Yine bir gün Şehzadebaşı'nda bir düğün salonu önünden geçiyorduk. Caz ve saz sesleri dışarıdan duyuluyordu. Hocaefendi'nin gözünden yaş gelerek, "Allah islâh etsin!" diyerek onlara duada bulunmuştur.
Diğer bir gün ise taksiye binerken başını kapıya vurdu ve "İnsan baş kaldırmaya gelmiyor." dedi. Bu söz tabi bana idi, zira o gün evde bir huzursuzluk çıkartmıştım.
d.

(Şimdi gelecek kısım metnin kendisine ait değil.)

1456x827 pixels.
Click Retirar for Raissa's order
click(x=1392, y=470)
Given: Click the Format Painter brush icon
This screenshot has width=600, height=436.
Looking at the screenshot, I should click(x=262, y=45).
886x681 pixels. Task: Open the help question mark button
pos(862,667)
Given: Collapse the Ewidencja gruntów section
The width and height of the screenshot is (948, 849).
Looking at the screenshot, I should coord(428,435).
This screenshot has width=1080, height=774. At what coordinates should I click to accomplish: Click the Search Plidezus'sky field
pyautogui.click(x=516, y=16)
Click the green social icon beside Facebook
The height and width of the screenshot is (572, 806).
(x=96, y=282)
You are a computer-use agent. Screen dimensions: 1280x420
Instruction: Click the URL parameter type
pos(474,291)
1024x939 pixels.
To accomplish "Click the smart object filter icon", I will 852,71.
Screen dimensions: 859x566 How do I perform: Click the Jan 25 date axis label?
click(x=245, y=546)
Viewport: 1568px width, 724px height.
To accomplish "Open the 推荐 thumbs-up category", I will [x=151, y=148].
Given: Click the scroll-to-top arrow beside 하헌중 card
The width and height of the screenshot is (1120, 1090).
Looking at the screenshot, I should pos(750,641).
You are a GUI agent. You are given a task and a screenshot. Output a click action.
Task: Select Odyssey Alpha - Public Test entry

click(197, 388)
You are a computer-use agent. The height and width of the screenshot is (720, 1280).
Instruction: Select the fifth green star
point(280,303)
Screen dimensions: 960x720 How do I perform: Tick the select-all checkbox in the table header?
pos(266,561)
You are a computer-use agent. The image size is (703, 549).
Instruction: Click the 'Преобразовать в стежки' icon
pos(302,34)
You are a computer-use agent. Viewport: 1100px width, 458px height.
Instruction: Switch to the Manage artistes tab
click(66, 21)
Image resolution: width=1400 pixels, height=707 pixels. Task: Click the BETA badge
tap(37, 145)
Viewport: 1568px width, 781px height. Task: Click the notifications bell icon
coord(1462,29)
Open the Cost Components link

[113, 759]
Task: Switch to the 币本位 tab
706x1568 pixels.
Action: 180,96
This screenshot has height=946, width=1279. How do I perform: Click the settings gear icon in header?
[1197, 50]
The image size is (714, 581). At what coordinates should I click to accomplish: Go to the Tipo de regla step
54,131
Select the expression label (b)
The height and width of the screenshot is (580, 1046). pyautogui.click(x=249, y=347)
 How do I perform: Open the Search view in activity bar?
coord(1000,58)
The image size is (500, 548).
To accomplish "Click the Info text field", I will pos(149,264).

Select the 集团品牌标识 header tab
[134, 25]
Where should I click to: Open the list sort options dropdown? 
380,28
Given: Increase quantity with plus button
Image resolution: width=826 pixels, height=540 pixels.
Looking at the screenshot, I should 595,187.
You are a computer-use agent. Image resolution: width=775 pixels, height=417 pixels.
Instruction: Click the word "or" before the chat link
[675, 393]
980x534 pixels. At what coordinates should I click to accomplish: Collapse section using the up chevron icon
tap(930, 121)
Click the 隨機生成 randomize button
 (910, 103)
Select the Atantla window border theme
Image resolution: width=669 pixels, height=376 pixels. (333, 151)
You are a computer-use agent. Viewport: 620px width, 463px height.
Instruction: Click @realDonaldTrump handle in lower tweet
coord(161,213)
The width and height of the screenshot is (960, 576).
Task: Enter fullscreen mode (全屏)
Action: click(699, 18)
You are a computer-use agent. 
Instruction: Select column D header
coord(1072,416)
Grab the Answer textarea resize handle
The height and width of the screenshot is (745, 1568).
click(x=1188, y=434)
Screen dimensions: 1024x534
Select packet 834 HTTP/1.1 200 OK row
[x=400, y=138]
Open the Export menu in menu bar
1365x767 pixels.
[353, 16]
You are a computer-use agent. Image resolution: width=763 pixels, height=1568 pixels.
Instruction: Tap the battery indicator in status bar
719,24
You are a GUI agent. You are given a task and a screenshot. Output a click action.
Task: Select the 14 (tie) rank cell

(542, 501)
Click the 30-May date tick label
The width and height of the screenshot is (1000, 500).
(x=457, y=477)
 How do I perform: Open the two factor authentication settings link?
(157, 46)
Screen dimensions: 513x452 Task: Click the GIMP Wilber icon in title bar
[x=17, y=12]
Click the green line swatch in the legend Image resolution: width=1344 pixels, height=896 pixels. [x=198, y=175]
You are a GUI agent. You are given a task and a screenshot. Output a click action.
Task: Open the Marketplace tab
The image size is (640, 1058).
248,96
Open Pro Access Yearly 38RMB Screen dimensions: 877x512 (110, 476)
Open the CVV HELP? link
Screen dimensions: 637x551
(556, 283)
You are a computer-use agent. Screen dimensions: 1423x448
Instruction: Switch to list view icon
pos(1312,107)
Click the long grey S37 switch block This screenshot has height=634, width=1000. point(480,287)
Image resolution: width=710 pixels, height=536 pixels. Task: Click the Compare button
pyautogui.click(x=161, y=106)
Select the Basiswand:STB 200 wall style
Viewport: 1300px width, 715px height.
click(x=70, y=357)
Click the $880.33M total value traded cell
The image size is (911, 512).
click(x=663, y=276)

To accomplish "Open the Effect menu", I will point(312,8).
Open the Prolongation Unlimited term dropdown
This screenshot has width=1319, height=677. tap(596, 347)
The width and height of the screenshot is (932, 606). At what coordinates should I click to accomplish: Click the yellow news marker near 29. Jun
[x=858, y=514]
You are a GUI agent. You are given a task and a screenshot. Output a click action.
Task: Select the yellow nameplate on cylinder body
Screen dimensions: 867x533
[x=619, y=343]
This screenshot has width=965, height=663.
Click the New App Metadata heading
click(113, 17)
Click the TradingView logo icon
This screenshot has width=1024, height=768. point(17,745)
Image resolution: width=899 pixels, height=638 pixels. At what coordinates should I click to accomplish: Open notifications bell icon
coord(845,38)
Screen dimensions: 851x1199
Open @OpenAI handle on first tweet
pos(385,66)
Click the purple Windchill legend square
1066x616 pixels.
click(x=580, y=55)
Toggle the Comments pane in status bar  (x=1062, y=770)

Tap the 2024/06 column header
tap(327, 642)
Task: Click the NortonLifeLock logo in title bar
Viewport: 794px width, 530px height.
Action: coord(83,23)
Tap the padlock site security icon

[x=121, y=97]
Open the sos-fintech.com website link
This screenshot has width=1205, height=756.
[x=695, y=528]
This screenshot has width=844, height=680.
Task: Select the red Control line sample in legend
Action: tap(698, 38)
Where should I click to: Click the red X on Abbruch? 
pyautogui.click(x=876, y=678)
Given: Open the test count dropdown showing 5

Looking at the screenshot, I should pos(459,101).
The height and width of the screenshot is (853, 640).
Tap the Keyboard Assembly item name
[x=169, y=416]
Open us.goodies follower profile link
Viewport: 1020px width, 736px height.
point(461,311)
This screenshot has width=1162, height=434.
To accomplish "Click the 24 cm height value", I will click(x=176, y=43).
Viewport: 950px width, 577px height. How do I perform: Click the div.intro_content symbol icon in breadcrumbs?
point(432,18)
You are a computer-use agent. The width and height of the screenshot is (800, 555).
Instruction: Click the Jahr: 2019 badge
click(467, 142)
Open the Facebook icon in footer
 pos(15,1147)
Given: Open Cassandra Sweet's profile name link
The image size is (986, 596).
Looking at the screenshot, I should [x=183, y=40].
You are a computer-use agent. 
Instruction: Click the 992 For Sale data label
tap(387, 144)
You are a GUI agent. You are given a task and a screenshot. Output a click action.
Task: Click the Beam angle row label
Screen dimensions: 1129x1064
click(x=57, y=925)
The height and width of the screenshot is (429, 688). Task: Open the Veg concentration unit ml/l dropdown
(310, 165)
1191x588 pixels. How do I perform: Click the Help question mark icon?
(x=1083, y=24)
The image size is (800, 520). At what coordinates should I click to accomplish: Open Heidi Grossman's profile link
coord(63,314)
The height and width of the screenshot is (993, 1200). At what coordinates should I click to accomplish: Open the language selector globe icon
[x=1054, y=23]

Hocaefendi Hazretleri'nin Takvâsı
Hocaefendi büyük bir takvâ sahibi olup, sünnetleri hiç terk etmezlerdi. Kırk yaşından evvelki namazlarını sonradan iade ettiklerini söylemişlerdi.
Kırk sene kadar Nuh AS gibi, haram günler haricinde her gün oruçlu bulunduktan sonra, son zamanlarında bir gün oruçlu, bir gün oruçsuz olmuşlar ve kendi ifadeleriyle:
"--A be yahu, artık ihtiyarladık ta oruçlarımızı savm-ı Dâvud'a çevirdik." buyurmuşlardır.
Hocaefendi genellikle çok az yemek yer ve hatta kızarmış ekmek yanında zeytin veya peynirle idare ederdi. Yaşına rağmen otuz iki dişi yerinde idi. Bu durum kendisine sorulunca:
"--A be yahu; çocukluğumdan beri misvak kullanmışımdır." cevabını vermiştir.
Görev yaptığı İbrahim Paşa Camii'ne, Mahmud Paşa'daki evinden ekseriyâ yaya olarak sabah namazı için geldikten sonra, iftarını camide yapar, yatsıyı da kıldıktan sonra eve dönerdi. İftarı da evden getirdiği bir miktar ekmek, peynir ve zeytinle yapardı.
* * *
Prof. Dr. Mazhar Özman naklediyor:
Bir misafirlik esnasında Hocaefendi ikram edilenlerin hepsini yemişti.
"--Hocaefendi bu akşam biraz fazla yedi, kendisine dokunmasa?" diye gönlümden geçirdim.
Anında bana dönerek:
"--A be yahu, biz onu zikrullah'la yeriz. O bizim için nur olur ve bize dokunmaz.' buyurdular."
* * *
Kış mevsimine yakın günlerden bir gece, Hocaefendi'ye alınacak kömür işinden bahsediliyordu. Hoca Efendi'nin yanında Aziz Efendi ile ilim tahsil etmiş birkaç kimse bulunuyordu. Onlardan biri dedi ki:
"--İdareden kömür alırken dolduranlara birkaç kuruş verilse de, tozsuz tarafından alınsa..."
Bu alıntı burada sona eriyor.